Please copy exactly the lines that run from the start of the entries to the line containing "Click the Conversations", inclusive.

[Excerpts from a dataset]
++++++++++

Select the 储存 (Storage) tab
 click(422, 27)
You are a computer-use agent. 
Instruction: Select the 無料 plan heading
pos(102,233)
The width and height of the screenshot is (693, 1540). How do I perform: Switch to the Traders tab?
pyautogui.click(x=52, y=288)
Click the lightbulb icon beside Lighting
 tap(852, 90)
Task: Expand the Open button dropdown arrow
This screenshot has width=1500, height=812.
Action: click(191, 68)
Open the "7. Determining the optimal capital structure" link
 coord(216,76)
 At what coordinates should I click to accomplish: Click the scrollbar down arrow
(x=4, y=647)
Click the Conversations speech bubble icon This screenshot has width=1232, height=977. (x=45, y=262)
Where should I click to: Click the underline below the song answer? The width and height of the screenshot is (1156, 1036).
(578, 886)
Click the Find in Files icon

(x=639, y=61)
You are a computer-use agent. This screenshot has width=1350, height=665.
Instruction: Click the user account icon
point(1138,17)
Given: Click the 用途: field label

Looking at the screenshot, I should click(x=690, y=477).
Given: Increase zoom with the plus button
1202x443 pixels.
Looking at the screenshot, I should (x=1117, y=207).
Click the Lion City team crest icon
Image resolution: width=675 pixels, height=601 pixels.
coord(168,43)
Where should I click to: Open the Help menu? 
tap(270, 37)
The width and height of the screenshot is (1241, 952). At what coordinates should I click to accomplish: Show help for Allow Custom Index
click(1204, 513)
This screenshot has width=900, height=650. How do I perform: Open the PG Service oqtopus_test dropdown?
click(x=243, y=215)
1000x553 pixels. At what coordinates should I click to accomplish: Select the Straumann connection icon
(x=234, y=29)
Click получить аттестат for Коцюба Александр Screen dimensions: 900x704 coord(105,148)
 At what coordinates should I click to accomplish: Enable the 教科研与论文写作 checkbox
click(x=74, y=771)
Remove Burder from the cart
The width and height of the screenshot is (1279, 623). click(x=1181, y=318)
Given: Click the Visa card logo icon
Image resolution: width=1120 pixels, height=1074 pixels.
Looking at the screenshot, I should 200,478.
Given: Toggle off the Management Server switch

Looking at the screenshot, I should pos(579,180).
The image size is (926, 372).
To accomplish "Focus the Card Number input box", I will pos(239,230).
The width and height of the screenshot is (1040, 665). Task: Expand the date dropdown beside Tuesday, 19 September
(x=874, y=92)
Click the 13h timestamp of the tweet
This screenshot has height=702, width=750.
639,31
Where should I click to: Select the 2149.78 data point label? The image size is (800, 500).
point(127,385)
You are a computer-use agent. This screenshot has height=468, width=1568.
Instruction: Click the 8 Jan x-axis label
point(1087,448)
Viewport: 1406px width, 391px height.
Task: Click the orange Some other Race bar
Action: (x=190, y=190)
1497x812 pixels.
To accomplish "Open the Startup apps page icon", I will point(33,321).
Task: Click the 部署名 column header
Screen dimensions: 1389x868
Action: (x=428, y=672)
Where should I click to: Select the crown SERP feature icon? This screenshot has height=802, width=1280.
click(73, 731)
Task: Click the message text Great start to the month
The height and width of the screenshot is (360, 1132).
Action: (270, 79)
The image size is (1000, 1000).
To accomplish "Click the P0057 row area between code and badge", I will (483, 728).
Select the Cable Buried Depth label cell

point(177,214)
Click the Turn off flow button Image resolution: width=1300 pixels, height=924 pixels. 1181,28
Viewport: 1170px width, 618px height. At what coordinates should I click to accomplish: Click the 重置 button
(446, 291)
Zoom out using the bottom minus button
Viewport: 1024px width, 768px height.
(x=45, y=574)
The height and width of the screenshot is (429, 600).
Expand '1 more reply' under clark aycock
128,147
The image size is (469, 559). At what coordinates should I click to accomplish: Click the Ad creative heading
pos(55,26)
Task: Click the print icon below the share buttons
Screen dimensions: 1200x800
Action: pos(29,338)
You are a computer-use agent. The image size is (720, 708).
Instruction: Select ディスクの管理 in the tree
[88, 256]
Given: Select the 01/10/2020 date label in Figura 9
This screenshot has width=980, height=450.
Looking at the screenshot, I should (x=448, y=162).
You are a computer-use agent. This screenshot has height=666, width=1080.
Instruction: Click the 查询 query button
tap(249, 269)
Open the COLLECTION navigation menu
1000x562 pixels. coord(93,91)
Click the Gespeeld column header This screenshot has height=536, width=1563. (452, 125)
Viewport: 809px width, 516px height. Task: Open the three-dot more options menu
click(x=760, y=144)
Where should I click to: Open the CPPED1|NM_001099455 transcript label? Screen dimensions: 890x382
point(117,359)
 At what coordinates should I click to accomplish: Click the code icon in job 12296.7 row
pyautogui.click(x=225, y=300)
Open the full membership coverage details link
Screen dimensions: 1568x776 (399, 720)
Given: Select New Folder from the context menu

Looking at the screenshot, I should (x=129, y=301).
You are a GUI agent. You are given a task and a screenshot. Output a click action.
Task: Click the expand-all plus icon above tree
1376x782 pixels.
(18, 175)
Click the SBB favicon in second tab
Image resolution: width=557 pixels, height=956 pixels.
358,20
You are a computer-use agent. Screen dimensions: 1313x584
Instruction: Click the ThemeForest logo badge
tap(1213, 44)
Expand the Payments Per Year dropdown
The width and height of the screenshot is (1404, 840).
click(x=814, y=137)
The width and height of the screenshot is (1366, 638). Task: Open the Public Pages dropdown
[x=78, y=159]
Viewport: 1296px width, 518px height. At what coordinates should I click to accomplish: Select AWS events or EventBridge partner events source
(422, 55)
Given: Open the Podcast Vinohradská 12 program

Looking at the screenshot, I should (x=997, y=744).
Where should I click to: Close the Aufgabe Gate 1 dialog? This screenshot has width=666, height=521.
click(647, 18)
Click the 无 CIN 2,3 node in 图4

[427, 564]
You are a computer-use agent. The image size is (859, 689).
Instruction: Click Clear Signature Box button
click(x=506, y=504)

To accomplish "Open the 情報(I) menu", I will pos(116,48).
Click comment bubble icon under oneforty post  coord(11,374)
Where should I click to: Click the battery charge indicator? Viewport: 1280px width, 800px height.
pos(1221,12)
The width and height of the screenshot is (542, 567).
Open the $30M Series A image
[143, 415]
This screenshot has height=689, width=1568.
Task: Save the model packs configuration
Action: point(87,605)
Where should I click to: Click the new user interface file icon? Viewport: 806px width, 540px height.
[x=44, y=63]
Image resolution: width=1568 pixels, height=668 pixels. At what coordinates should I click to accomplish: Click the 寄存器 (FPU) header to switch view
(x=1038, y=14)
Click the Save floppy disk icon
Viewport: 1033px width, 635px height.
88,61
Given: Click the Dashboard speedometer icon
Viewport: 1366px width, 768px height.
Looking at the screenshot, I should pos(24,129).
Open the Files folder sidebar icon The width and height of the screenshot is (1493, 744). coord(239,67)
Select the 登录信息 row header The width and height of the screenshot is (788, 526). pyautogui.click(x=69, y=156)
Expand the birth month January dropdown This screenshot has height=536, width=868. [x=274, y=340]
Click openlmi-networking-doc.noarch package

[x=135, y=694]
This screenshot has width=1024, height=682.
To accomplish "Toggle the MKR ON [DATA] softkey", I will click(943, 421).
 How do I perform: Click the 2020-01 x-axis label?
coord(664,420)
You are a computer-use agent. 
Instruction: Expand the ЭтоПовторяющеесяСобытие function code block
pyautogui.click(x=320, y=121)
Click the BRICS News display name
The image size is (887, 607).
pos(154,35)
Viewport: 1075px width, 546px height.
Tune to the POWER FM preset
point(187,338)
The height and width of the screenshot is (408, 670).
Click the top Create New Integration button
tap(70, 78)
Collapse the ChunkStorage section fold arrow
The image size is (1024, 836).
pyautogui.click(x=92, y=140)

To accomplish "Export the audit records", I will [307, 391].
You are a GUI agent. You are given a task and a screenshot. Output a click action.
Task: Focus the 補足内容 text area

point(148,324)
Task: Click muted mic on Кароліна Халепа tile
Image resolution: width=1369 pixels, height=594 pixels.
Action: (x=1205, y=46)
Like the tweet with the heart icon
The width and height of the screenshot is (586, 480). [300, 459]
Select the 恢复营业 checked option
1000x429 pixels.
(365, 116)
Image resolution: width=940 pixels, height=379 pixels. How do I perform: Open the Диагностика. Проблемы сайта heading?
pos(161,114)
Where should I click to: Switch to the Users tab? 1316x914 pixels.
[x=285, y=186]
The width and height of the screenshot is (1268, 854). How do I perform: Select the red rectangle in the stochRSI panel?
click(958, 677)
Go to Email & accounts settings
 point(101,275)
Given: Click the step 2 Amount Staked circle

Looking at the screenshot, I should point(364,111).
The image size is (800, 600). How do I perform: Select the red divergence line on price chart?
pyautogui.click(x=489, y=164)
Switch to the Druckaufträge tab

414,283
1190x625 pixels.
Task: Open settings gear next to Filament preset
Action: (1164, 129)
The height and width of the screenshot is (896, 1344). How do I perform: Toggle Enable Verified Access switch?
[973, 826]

++++++++++

Solution –
Select the 储存 (Storage) tab
 click(422, 27)
You are a computer-use agent. 
Instruction: Select the 無料 plan heading
pos(102,233)
The width and height of the screenshot is (693, 1540). How do I perform: Switch to the Traders tab?
pyautogui.click(x=52, y=288)
Click the lightbulb icon beside Lighting
 tap(852, 90)
Task: Expand the Open button dropdown arrow
This screenshot has width=1500, height=812.
Action: click(191, 68)
Open the "7. Determining the optimal capital structure" link
 coord(216,76)
 At what coordinates should I click to accomplish: Click the scrollbar down arrow
(x=4, y=647)
Click the Conversations speech bubble icon This screenshot has width=1232, height=977. (x=45, y=262)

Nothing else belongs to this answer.